★★★★ (4 stars)
Synopsis from Goodreads: It’s July 1976. In London, it hasn’t rained for months, gardens are filled with aphids, water comes from a standpipe, and Robert Riordan tells his wife Gretta that he’s going round the corner to buy a newspaper. He doesn’t come back. The search for Robert brings Gretta’s children — two estranged sisters and a brother on the brink of divorce — back home, each with different ideas as to where their father might have gone. None of them suspects that their mother might have an explanation that even now she cannot share.
Why did I read this book?
Because I liked all Maggie O’Farrell’s other books! (Though to be honest I didn’t feel that enthusiastic about this one, largely due to its premise, and renewed my library copy quite a few times before settling down to it. Once I did start, I read the whole thing quite quickly and felt I’d been a bit silly in putting it off for so long).
Favourite thing about the book:
Maggie O’Farrell’s writing, so absorbing, atmospheric and flowing, with a perfect eye for detail.
+ The novel’s characters, whilst not that exciting, were well written. I also enjoyed reading about characters at various life stages (Aoife is in her early/mid twenties, Micheal Francis and Monica about a decade older and Gretta in her sixties or seventies), and those who had made different life choices to each other (e.g. accidental family man Micheal Francis and child-free Monica).
+ Relatedly, the relationships between the characters, especially the sibling characters, were well drawn.

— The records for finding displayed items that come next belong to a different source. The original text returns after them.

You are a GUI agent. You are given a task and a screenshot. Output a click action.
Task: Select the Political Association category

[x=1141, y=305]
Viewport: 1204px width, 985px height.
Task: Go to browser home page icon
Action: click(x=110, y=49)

+ I enjoyed the exploration of the family’s Irish heritage and it reminded me of the British-Italian family in (bit like the italian family in The Distance Between Us).
+ I didn’t guess Gretta’s secret at all!
Least favourite thing about the book:
It didn’t feel very original, particularly when I have read all but one of her previous books and Instructions for a Heatwave rehashed so many of the same themes. This isn’t necessarily a bad thing – Maggie O’Farrell is good at what she does and you know what you’re getting when you pick up on of her novels – but it does make it hard for me to see this novel as anything special.
– Nothing really. I’ve partly given this book 4 stars rather than 5 as I couldn’t personally relate to this book or the characters (certainly not in the the way I could to The Hand That First Held Mine, for example), but that doesn’t mean others won’t.
(In case anyone is wondering, I’d place this as my joint third favourite Maggie O’Farell book: I liked it less than The Hand That First Held Mine and After You’d Gone, about the same as The Distance Between Us and more than The Vanishing Act Of Esme Lennox).
Aoife, by far.
I didn’t like Michael Francis or Monica very much, which probably influenced how I felt about the novel as a whole.
I recommend this book to:
~ People who like Maggie O’Farrell’s other books, or just family dramas in general.
~ People who have Irish heritage (like me, though mine is more distant than that of the characters here).
~ Those who want to feel nostalgic for the 1976 heatwave (I wasn’t born yet then, but it is rendered so vividly that I imagine others would appreciate it).